- TUGAS YANG DIBERIKAN A -
Pilih lalu salin setiap baris catatan di bawah ini yang memuat string "text".

Beranda » Blog » Jerry “Abdurrahman” Gray : Islam Bukan Teroris

Jerry “Abdurrahman” Gray : Islam Bukan Teroris

Diposting pada 6 Desember 2016 oleh Pusaka Dunia / Dilihat: 471 kali

Jerry “Abdurrahman” Gray : Islam Bukan Teroris
Sebetulnya, hidayah Islam itu sudah dapat saya rasakan sejak kecil dulu, pada saat saya berusia 5 tahun. Saya lahir dari orangtua yang tidak taat beragama. Maklum, ayah-ibu saya Kristen KTP karena tidak pernah ke gereja sama sekali. Walau saya punya orangtua, saya lebih dekat dengan nenek saya, Hulda Gaunitz. Ia adalah seorang petani. Hingga sekarang, saya masih ingat, nenek pernah bilang, “Kamu itu manusia spesial, orang baik, titipan Tuhan.”

- DATA YANG DITAMPILKAN -
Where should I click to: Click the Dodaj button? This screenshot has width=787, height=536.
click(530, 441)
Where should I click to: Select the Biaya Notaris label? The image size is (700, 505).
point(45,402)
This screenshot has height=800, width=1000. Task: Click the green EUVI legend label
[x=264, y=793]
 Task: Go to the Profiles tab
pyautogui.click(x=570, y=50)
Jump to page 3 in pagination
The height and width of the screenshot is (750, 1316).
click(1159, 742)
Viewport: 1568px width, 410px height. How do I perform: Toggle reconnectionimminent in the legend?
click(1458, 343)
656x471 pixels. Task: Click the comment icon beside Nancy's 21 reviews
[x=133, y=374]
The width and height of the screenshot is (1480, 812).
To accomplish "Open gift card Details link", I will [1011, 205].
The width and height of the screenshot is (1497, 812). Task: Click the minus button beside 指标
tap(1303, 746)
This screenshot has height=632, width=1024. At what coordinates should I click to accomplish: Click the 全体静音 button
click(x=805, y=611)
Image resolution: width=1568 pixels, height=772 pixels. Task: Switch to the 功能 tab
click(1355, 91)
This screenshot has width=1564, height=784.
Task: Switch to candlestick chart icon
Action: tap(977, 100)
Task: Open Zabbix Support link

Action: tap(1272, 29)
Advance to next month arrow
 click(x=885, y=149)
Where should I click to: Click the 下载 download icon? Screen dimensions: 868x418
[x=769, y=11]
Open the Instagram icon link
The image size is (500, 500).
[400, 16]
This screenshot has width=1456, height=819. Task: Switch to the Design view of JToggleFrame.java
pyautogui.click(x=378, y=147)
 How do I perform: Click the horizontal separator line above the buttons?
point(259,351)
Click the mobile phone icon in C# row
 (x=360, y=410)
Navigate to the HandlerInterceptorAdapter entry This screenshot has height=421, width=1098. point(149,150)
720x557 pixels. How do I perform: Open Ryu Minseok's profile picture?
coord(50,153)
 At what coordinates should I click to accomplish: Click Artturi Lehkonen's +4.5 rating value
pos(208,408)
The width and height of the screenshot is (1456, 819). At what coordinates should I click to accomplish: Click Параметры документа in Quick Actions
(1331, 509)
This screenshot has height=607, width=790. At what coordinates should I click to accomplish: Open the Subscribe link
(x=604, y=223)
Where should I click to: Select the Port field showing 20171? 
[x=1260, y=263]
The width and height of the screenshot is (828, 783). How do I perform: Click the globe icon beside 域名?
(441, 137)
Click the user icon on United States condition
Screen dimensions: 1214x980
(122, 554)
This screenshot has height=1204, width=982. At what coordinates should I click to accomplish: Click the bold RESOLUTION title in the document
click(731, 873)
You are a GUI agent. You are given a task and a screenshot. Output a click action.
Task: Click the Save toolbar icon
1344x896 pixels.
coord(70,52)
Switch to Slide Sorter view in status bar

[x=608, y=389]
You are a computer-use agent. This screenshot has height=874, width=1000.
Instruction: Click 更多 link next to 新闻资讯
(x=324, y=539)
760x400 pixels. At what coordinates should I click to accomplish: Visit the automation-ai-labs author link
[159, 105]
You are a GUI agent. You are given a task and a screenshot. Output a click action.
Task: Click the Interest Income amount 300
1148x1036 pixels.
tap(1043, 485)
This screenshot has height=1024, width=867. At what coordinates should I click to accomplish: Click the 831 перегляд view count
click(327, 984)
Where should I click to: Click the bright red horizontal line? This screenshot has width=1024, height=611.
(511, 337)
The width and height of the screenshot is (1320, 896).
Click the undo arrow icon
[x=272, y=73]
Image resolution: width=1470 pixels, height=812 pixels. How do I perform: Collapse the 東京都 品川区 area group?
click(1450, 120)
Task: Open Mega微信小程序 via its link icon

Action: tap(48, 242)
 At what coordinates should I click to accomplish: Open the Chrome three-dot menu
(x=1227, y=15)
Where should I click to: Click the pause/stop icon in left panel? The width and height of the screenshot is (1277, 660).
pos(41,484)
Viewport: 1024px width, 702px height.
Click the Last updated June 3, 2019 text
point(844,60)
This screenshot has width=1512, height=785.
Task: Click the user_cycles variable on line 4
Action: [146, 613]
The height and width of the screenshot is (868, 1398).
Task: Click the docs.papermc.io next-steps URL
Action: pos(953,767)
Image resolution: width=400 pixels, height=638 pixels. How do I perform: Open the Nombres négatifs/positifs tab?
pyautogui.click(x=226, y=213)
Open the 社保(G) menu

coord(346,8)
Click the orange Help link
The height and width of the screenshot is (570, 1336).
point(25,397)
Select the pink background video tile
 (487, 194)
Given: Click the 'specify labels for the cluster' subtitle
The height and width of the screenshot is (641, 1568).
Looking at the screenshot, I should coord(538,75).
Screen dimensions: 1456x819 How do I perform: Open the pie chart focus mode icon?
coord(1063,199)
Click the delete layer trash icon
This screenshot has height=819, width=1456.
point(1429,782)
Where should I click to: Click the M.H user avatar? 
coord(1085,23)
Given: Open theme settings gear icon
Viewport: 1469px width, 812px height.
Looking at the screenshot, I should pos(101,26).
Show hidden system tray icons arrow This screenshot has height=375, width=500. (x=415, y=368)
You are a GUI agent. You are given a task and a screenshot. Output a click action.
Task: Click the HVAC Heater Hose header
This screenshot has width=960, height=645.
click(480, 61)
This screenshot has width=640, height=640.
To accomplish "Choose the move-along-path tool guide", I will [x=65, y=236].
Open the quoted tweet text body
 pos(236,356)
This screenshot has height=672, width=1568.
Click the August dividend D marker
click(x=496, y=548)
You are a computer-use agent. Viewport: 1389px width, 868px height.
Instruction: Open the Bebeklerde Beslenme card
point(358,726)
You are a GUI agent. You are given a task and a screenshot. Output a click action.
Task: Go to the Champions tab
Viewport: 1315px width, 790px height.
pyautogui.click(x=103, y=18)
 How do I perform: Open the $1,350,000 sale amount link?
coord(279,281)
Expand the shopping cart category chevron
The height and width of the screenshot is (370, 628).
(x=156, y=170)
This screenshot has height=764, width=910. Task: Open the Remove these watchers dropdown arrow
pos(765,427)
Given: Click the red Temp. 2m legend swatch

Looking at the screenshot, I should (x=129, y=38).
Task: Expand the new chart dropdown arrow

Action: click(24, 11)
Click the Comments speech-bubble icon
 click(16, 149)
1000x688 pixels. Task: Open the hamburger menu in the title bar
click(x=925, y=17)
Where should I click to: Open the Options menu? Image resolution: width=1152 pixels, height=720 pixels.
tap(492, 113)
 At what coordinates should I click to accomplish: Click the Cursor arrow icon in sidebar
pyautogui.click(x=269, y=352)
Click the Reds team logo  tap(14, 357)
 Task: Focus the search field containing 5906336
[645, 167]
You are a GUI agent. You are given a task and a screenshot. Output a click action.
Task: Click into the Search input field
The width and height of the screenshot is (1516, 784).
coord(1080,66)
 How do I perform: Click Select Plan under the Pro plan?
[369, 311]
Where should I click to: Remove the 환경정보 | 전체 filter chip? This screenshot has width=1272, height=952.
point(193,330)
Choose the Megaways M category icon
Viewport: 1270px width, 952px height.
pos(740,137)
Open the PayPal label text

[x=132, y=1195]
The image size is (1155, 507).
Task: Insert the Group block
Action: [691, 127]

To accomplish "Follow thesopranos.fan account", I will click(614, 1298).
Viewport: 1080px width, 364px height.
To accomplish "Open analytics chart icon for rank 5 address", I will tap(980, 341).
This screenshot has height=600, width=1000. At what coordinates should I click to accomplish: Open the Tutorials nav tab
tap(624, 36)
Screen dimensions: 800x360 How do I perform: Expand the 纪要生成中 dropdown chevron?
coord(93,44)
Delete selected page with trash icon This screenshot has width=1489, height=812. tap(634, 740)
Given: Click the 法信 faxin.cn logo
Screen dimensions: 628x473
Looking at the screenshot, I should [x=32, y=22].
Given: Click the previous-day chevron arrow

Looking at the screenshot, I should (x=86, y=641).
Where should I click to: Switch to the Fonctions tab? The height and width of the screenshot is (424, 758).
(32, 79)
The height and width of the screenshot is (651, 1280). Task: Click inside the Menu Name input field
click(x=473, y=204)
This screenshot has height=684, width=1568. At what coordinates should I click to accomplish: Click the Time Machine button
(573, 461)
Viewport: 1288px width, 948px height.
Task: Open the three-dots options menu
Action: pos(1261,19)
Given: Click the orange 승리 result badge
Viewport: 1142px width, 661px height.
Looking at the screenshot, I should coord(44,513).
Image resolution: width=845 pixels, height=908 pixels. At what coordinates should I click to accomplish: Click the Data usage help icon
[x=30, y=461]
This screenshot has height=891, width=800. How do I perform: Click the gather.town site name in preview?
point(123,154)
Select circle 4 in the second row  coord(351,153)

- TUGAS YANG DIBERIKAN B -
Tuliskan lanjutan kutipan tentang pengalaman Jerry “Abdurrahman” Gray merasakan hidayah Islam di atas, dimulai setelah kalimat terakhirnya.

- HASIL LATIHAN A -
Click the Last updated June 3, 2019 text
Open the quoted tweet text body
Open the PayPal label text

- HASIL LATIHAN B -
Saya juga ingat pesan nenek, “Kalau kamu minta sesuatu, mintalah sama Tuhan. Sebelum makan, kamu juga harus berterima kasih sama Tuhan.” Seperti itulah nenek yang Kristiani mendidik saya. Ketika saya beranjak dewasa, saya pergi ke kota. Di ujung jalan, nenek sempat mengantarkan kepergian saya dengan lambaian perpisahan. Sejak itulah saya terakhir kali bertemu nenek (1982). Hingga saat ini, saya selalu diingatkan wajah nenek yang telah wafat. Saya tak bisa melupakan kasih sayangnya begitu besar.

Sejak remaja, banyak pertanyaan dalam diri saya tentang dogma agama. Saya merasakan gejolak batin tentang hal-hal yang berkaitan dengan ketuhanan. Misalnya saja, kenapa untuk ampunan dosa, harus lewat Yesus. Terus terang saya bingung. Karena itulah saya jadi malas ke gereja, dan malas untuk rnembaca Injil. Orang mengatakan Jesus anak Tuhan. Tetapi di Injil saja, saya tidak pernah membaca Isa mengatakan bahwa dia anak Tuhan. Memang, dari dulu saya haus untuk mencari tahu siapa Tuhan, siapa malaikat, dan siapa Muhammad. Soal agama, bagi saya adalah urusan serius. Itulah sebabnya saya tetap yakin bahwa Tuhan Yang Mahabesar itu ada. Tapi bukan untuk meyakini Isa anak Tuhan.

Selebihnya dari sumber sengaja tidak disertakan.